(Stored data entries)
■ ■ ■ ■ ■ ■ ■

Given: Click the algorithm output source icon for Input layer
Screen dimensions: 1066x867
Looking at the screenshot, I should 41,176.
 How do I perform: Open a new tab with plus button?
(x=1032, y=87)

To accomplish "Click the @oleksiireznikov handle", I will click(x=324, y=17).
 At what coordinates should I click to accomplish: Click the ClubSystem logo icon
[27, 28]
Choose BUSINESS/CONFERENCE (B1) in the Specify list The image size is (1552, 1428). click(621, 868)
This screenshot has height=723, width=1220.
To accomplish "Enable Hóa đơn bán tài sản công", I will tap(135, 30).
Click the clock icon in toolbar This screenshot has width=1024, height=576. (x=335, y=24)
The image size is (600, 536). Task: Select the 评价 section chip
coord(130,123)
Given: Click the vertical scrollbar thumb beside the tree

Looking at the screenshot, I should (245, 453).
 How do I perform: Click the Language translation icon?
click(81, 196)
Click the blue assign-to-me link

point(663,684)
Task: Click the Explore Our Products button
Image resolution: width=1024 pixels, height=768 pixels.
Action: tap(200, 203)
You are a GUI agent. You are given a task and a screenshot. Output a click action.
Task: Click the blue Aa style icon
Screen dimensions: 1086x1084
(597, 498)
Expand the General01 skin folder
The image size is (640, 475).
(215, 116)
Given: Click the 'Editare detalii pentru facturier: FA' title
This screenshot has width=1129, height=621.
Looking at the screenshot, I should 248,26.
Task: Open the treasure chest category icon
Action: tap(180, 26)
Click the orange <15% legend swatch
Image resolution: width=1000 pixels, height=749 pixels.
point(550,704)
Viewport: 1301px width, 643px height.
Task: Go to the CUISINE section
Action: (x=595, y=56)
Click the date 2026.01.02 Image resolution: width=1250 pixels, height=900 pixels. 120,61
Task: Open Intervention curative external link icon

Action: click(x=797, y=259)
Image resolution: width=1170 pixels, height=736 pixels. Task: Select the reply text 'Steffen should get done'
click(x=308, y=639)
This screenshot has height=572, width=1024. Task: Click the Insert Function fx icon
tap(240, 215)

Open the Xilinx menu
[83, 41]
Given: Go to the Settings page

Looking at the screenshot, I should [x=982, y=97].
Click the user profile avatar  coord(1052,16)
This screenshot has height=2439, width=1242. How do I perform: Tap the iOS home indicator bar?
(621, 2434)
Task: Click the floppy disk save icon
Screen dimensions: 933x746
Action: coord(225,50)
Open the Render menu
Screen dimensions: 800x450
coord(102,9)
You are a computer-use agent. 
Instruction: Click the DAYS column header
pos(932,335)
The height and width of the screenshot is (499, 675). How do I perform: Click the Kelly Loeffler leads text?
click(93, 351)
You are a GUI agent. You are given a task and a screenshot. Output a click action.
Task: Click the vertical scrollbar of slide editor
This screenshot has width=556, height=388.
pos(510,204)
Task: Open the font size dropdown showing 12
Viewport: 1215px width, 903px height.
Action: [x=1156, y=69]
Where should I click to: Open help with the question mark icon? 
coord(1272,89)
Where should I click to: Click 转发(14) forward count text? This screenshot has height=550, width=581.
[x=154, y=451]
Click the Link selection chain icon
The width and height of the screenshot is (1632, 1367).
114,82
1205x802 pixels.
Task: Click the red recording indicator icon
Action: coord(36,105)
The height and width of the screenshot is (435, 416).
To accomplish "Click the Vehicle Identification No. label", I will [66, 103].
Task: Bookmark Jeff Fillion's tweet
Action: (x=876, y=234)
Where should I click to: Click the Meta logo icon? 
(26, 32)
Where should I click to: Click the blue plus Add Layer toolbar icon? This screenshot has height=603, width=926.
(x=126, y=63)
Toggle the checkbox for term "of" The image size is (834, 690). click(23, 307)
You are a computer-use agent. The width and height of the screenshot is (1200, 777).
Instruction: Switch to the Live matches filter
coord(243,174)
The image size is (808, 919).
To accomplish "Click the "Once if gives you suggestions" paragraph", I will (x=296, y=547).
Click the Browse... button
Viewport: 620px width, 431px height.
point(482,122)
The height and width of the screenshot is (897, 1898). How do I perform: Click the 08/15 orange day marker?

■ ■ ■ ■ ■ ■ ■

What you have to do — All of the data is to be transcribed exactly as written.

Written response —
Given: Click the algorithm output source icon for Input layer
Screen dimensions: 1066x867
Looking at the screenshot, I should 41,176.
 How do I perform: Open a new tab with plus button?
(x=1032, y=87)

To accomplish "Click the @oleksiireznikov handle", I will click(x=324, y=17).
 At what coordinates should I click to accomplish: Click the ClubSystem logo icon
[27, 28]
Choose BUSINESS/CONFERENCE (B1) in the Specify list The image size is (1552, 1428). click(621, 868)
This screenshot has height=723, width=1220.
To accomplish "Enable Hóa đơn bán tài sản công", I will tap(135, 30).
Click the clock icon in toolbar This screenshot has width=1024, height=576. (x=335, y=24)
The image size is (600, 536). Task: Select the 评价 section chip
coord(130,123)
Given: Click the vertical scrollbar thumb beside the tree

Looking at the screenshot, I should (245, 453).
 How do I perform: Click the Language translation icon?
click(81, 196)
Click the blue assign-to-me link

point(663,684)
Task: Click the Explore Our Products button
Image resolution: width=1024 pixels, height=768 pixels.
Action: tap(200, 203)
You are a GUI agent. You are given a task and a screenshot. Output a click action.
Task: Click the blue Aa style icon
Screen dimensions: 1086x1084
(597, 498)
Expand the General01 skin folder
The image size is (640, 475).
(215, 116)
Given: Click the 'Editare detalii pentru facturier: FA' title
This screenshot has width=1129, height=621.
Looking at the screenshot, I should 248,26.
Task: Open the treasure chest category icon
Action: tap(180, 26)
Click the orange <15% legend swatch
Image resolution: width=1000 pixels, height=749 pixels.
point(550,704)
Viewport: 1301px width, 643px height.
Task: Go to the CUISINE section
Action: (x=595, y=56)
Click the date 2026.01.02 Image resolution: width=1250 pixels, height=900 pixels. 120,61
Task: Open Intervention curative external link icon

Action: click(x=797, y=259)
Image resolution: width=1170 pixels, height=736 pixels. Task: Select the reply text 'Steffen should get done'
click(x=308, y=639)
This screenshot has height=572, width=1024. Task: Click the Insert Function fx icon
tap(240, 215)

Open the Xilinx menu
[83, 41]
Given: Go to the Settings page

Looking at the screenshot, I should [x=982, y=97].
Click the user profile avatar  coord(1052,16)
This screenshot has height=2439, width=1242. How do I perform: Tap the iOS home indicator bar?
(621, 2434)
Task: Click the floppy disk save icon
Screen dimensions: 933x746
Action: coord(225,50)
Open the Render menu
Screen dimensions: 800x450
coord(102,9)
You are a computer-use agent. 
Instruction: Click the DAYS column header
pos(932,335)
The height and width of the screenshot is (499, 675). How do I perform: Click the Kelly Loeffler leads text?
click(93, 351)
You are a GUI agent. You are given a task and a screenshot. Output a click action.
Task: Click the vertical scrollbar of slide editor
This screenshot has width=556, height=388.
pos(510,204)
Task: Open the font size dropdown showing 12
Viewport: 1215px width, 903px height.
Action: [x=1156, y=69]
Where should I click to: Open help with the question mark icon? 
coord(1272,89)
Where should I click to: Click 转发(14) forward count text? This screenshot has height=550, width=581.
[x=154, y=451]
Click the Link selection chain icon
The width and height of the screenshot is (1632, 1367).
114,82
1205x802 pixels.
Task: Click the red recording indicator icon
Action: coord(36,105)
The height and width of the screenshot is (435, 416).
To accomplish "Click the Vehicle Identification No. label", I will [66, 103].
Task: Bookmark Jeff Fillion's tweet
Action: (x=876, y=234)
Where should I click to: Click the Meta logo icon? 
(26, 32)
Where should I click to: Click the blue plus Add Layer toolbar icon? This screenshot has height=603, width=926.
(x=126, y=63)
Toggle the checkbox for term "of" The image size is (834, 690). click(23, 307)
You are a computer-use agent. The width and height of the screenshot is (1200, 777).
Instruction: Switch to the Live matches filter
coord(243,174)
The image size is (808, 919).
To accomplish "Click the "Once if gives you suggestions" paragraph", I will (x=296, y=547).
Click the Browse... button
Viewport: 620px width, 431px height.
point(482,122)
The height and width of the screenshot is (897, 1898). How do I perform: Click the 08/15 orange day marker?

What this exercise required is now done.